Kennett Square, Pa. So many people felt a stake in Barbaro's recovery. They imagined his pain, grimaced each time he faltered, took heart as each day passed and he was still alive, making painfully slow progress.
The 2006 Kentucky Derby winner's fight for survival was their fight, a symbol of strength, courage and comfort - and, more than anything else, a source of inspiration.
Finally, it was too much.
Barbaro was euthanized Monday after complications from his gruesome breakdown at last year's Preakness, ending an eight-month ordeal that made him even more of a hero than he was as a champion on the track.
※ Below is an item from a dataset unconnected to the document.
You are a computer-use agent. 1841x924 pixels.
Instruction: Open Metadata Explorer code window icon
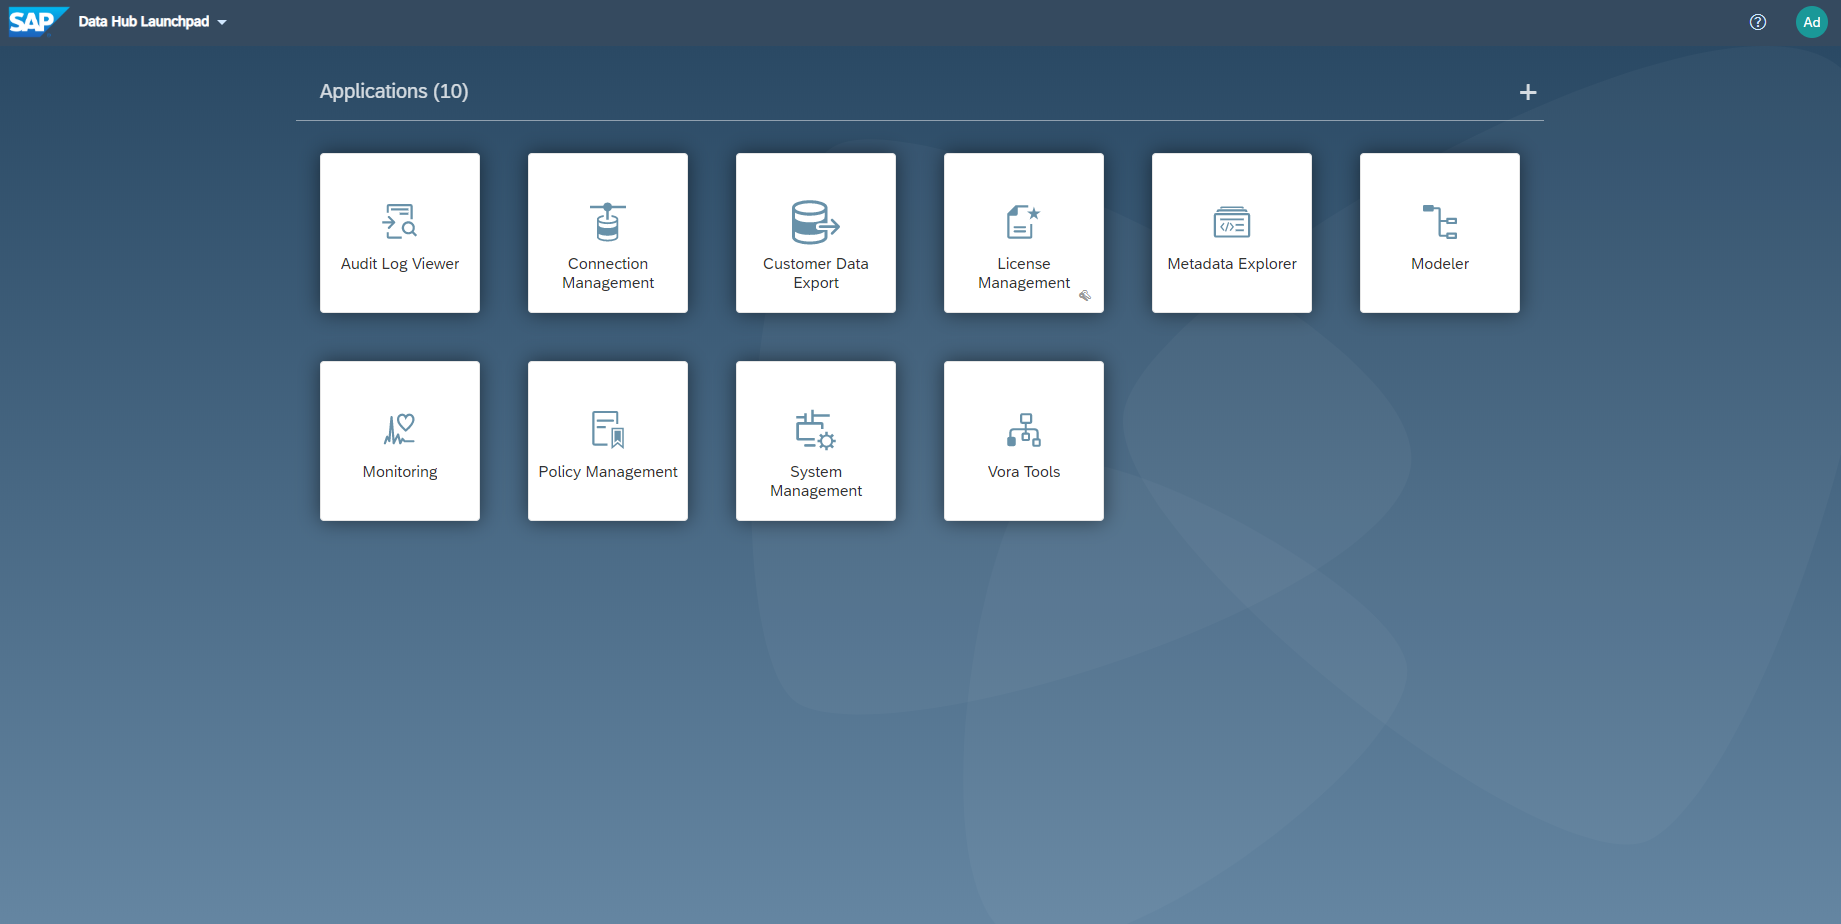pyautogui.click(x=1231, y=222)
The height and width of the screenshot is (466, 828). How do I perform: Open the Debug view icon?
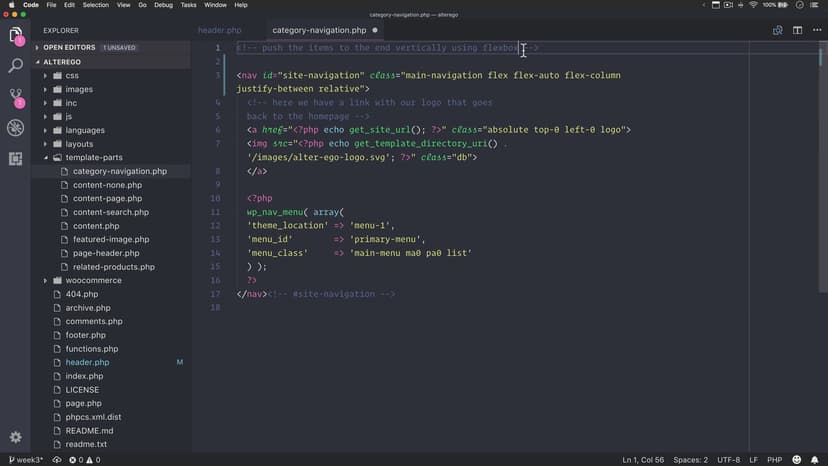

"Certainly, grief is the price we all pay for love," co-owner Gretchen Jackson said.
A series of ailments - including laminitis in the left rear hoof, an abscess in the right rear hoof, as well as new laminitis in both front feet - proved too much for the gallant colt. Barbaro was given a heavy dose of a tranquilizer and an overdose of an anesthetic and put down at 10:30 a.m.
"I really didn't think it was appropriate to continue treatment because the probability of getting better was so poor," said Dr. Dean Richardson, chief of surgery at the New Bolton Center.
Not only did Barbaro win the Derby, he demolished what was supposed to be one of the toughest fields in years. The 6 1â2-length winning margin was the largest since 1946, when Assault won by eight lengths and went on to sweep the Triple Crown.
Barbaro would never get his chance at a Triple. His career, which earned $2,302,200, would end in the Preakness, where that horrible misstep would lead to his only loss in seven starts.